Yes, the Pixma Pro-1 can use standard copy paper, and yes, itcan turn out excellent-looking business documents, but that’s like feeding your Lamborghini Aventador a steady diet of ethanol and making it your train-station car. It completely misses the point of this type of printer. You buy it because you want it specifically to do what it does best.

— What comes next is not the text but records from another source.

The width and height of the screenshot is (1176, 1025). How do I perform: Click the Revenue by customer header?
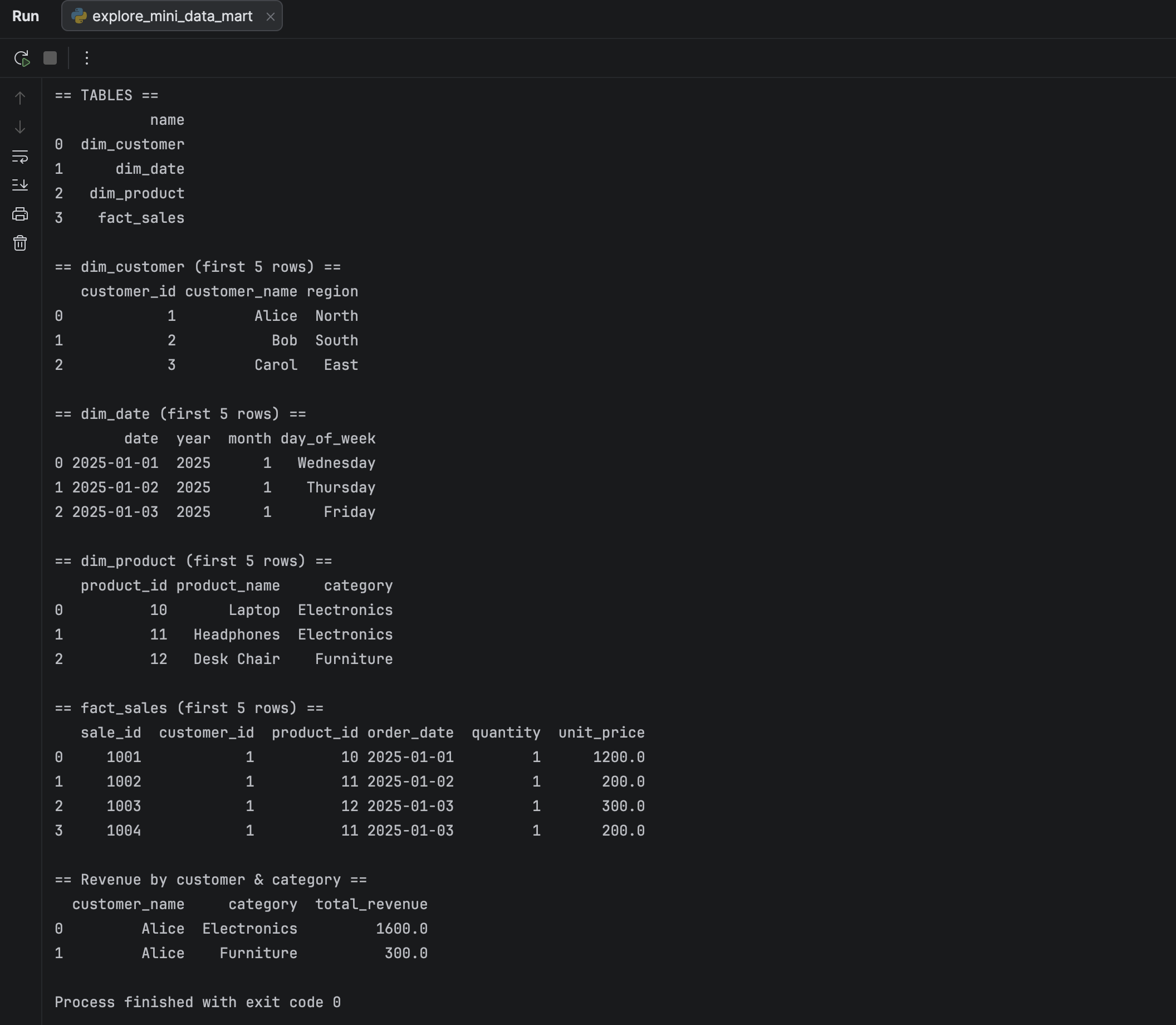point(210,879)
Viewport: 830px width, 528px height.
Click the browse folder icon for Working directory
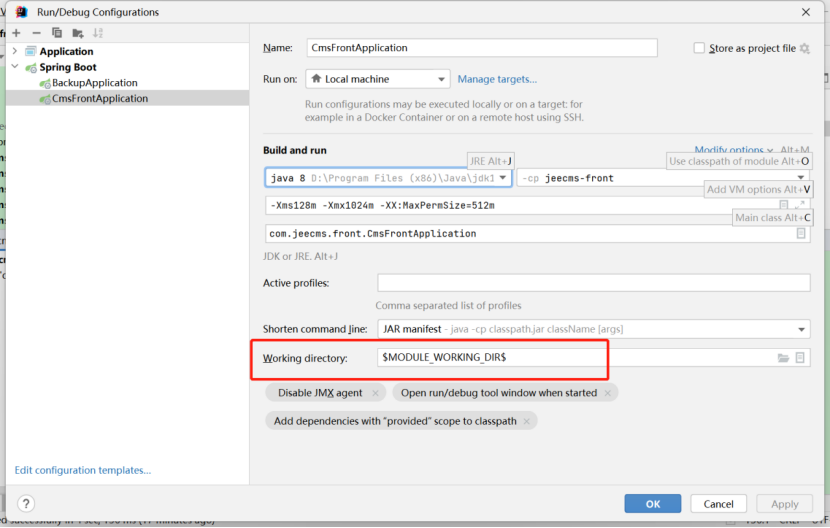click(783, 358)
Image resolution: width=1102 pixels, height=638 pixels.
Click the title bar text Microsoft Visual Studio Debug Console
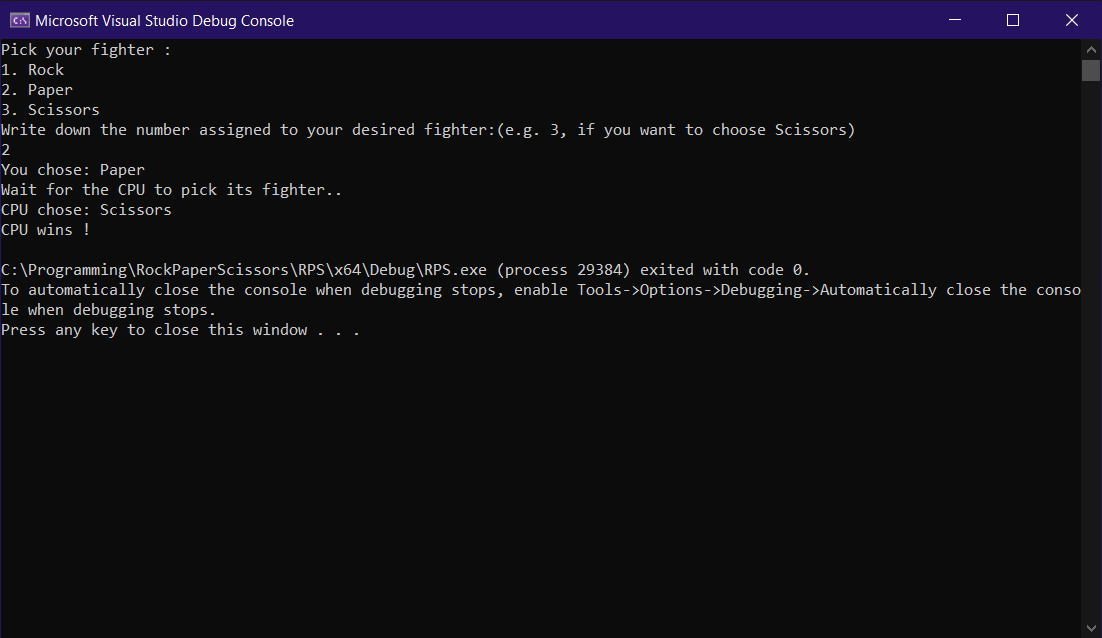click(x=165, y=20)
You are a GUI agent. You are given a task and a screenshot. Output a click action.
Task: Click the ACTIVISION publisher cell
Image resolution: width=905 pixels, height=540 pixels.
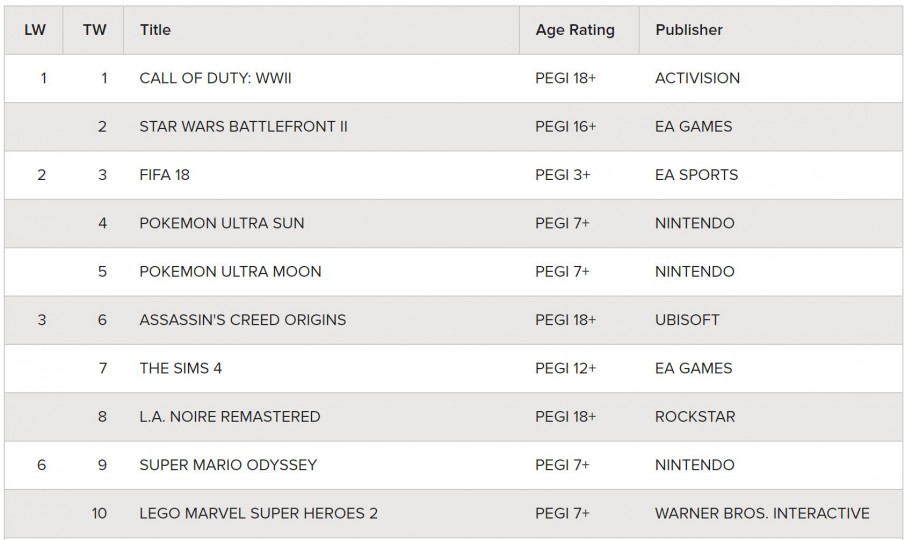[x=697, y=78]
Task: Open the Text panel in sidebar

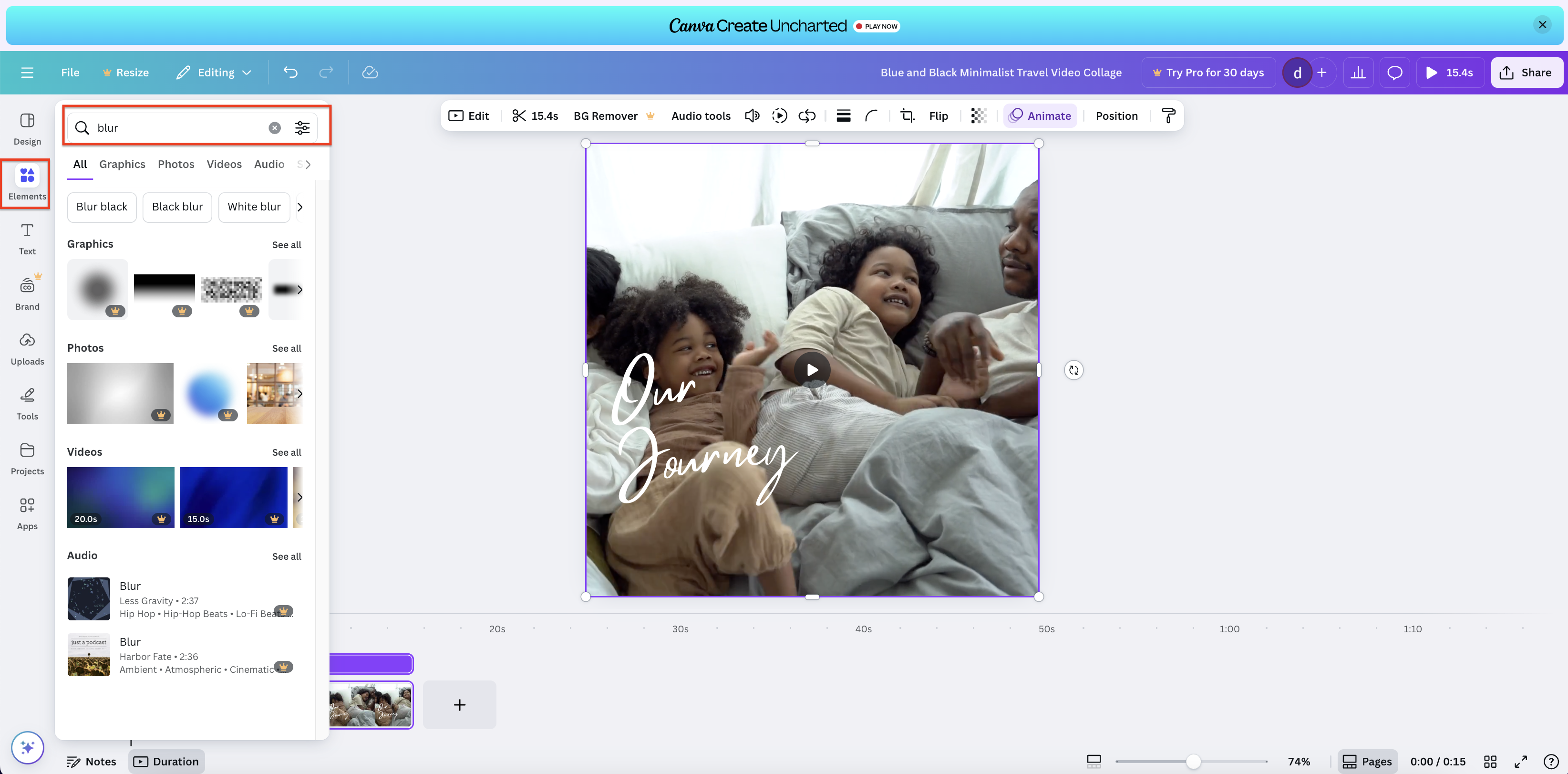Action: tap(27, 238)
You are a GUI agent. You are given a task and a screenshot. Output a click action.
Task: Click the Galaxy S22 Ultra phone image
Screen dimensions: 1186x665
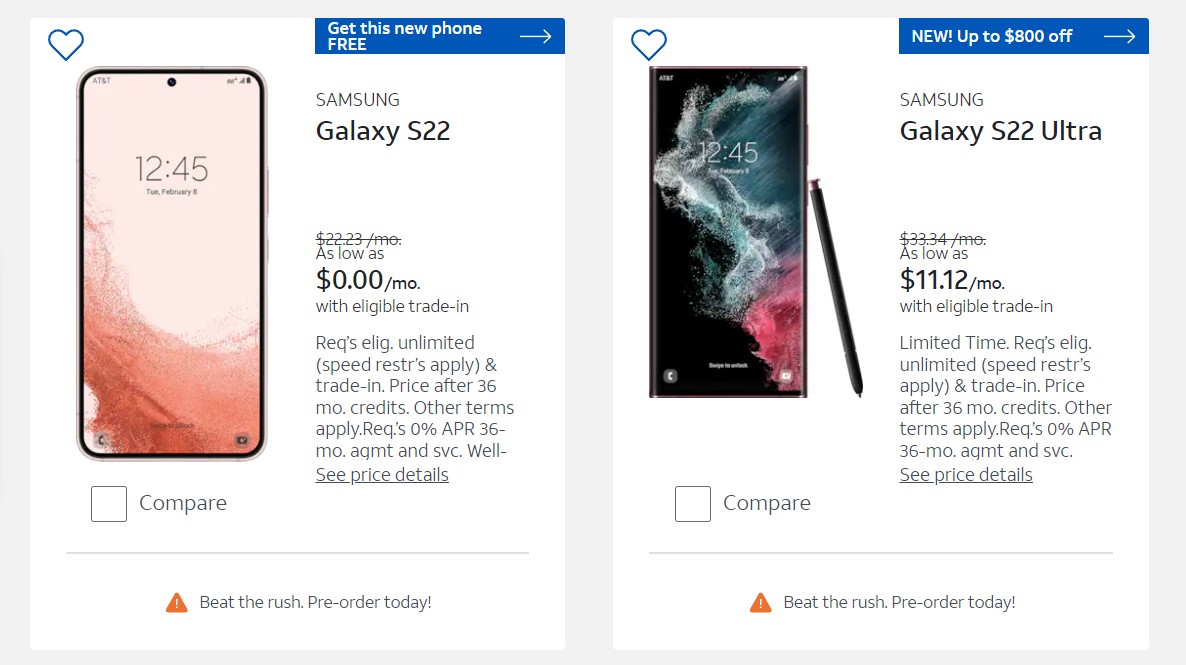(729, 232)
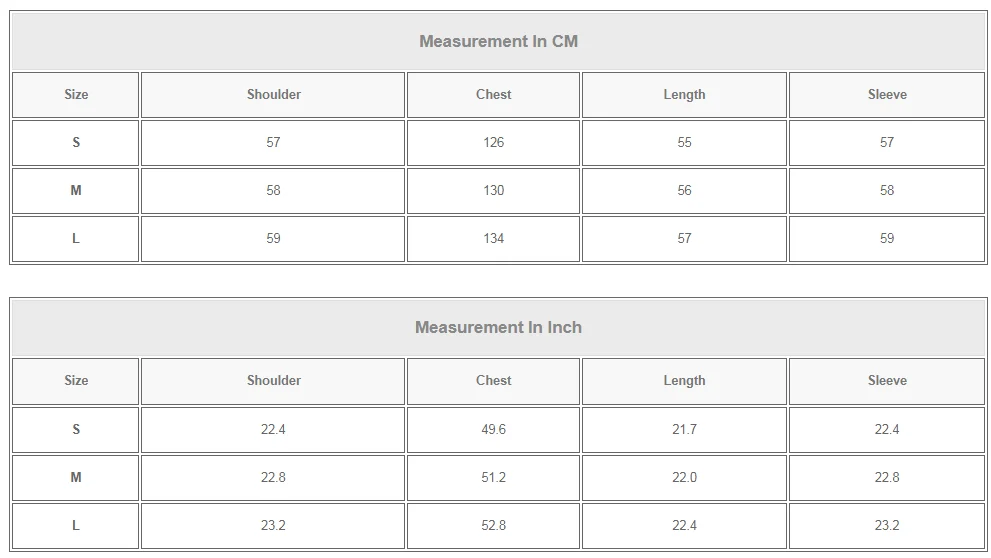The image size is (991, 558).
Task: Click the chest value 134 cell
Action: click(493, 238)
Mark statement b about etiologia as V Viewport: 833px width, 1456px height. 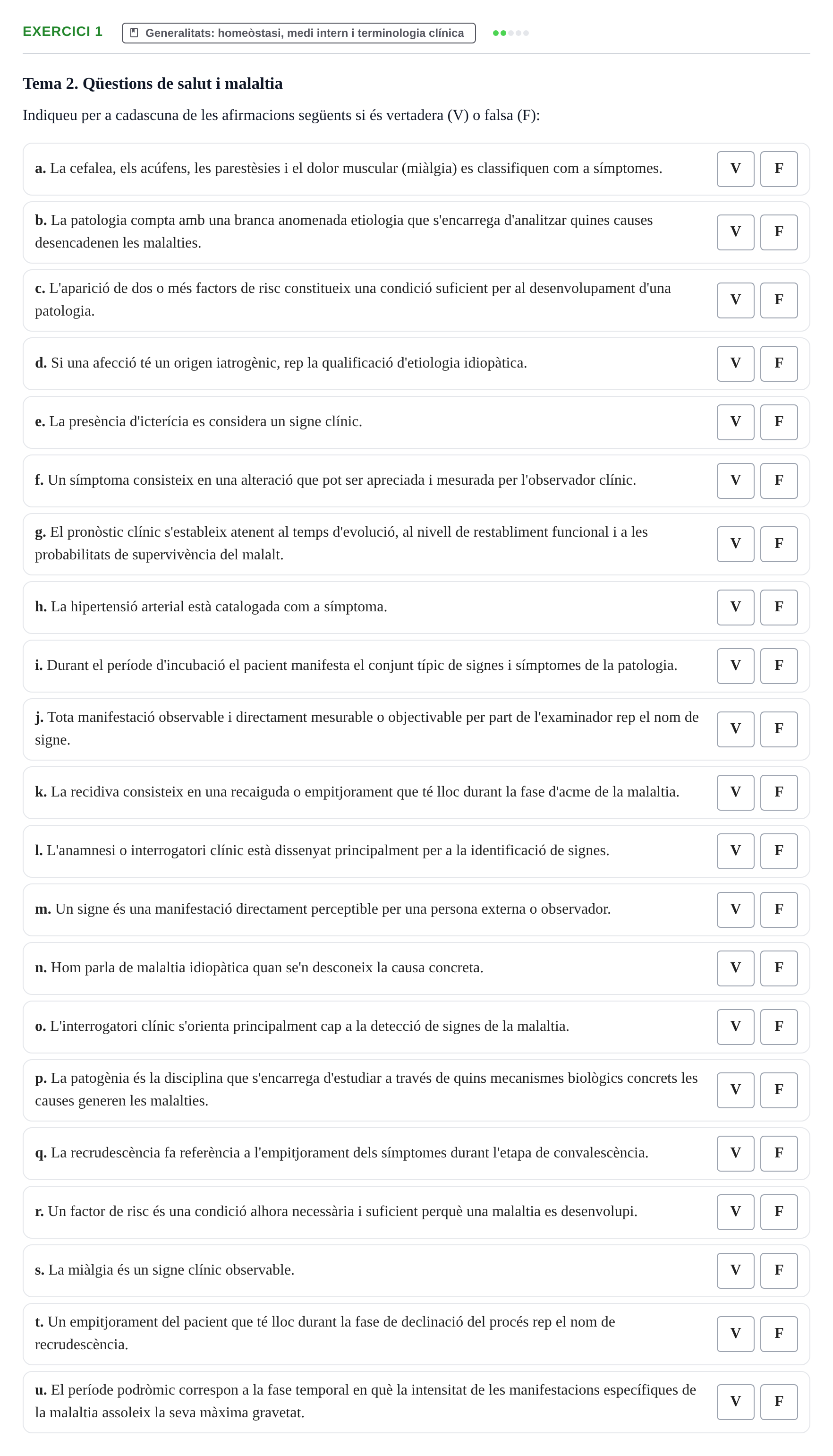[x=735, y=232]
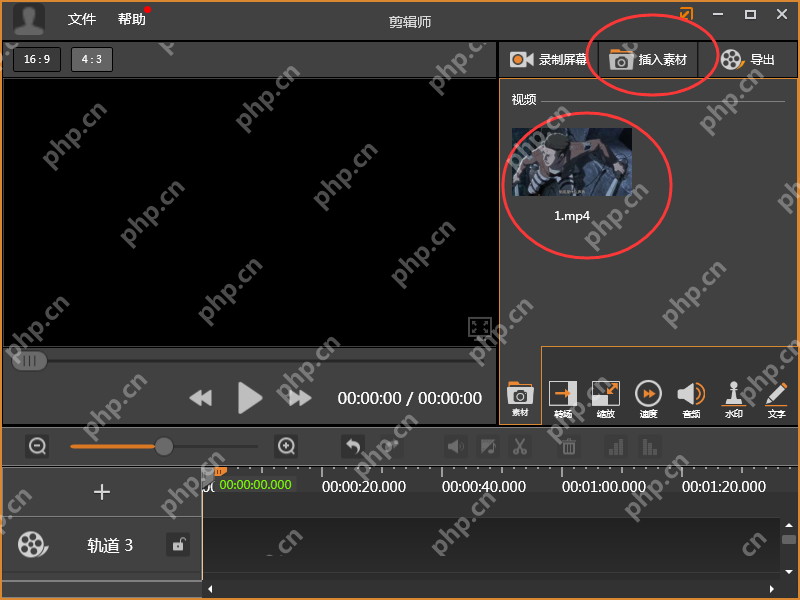Open the 缩放 zoom effect panel

point(605,399)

Still, as mentioned, it’s not your only choice for this kind of printing. Canon’s Pixma Pro line of professional photo printers, which includes the Pixma Pro-1, the $699.99-MSRP and the $499.99 MSRP Pro-100, is an A-list family in this market, but it’s not the only one. Epson’s popular Stylus and more-recent SureColor professional photo printers are comparably priced and, as discussed in the Setup & Paper Handling section later on, provide in some cases much more versatile paper handling. Many of Epson’s and HP’s professional photo printers, for instance, have the ability to print on rolls of high-quality photo paper. In the case of Epson’s SureColor P600 Wide Format Inkjet Printer we reviewed a few weeks back, you can print borderless banners nearly 11 feet long. (Whether you have a use for that is another matter!) There are things the Pixma Pro-1, as versatile as it is, cannot do.
Usually, we evaluate printers from the point of view of speed, cost of use, and productivity/convenience features, with print quality being just one of many important factors. While price and cost of use are not irrelevant, they don’t matter as much here as do print-quality and paper-handling prowess. Compared to some other professional photo printers, this one lacks some important paper-handling features, but as you’ll see in our discussion on the last page of this review, the Pixma Pro-1 has some unique options of its own.
Obviously, the Pixma Pro-1 isn’t for everybody. In fact, it’s hard to imagine a printer sold to consumers whose appeal might be more niche-ified than this one. Whether it’s right for you depends flat-out on the nature of your photography or artwork: How serious are you about it, and how big do you need it? And, just as important, can you afford to feed the Pixma Pro-1 what it needs?
If it’s a fit, however, you can rest assured that few, if any, wide-format professional photo printers turn out better-looking prints than this one does. Be prepared to be dazzled.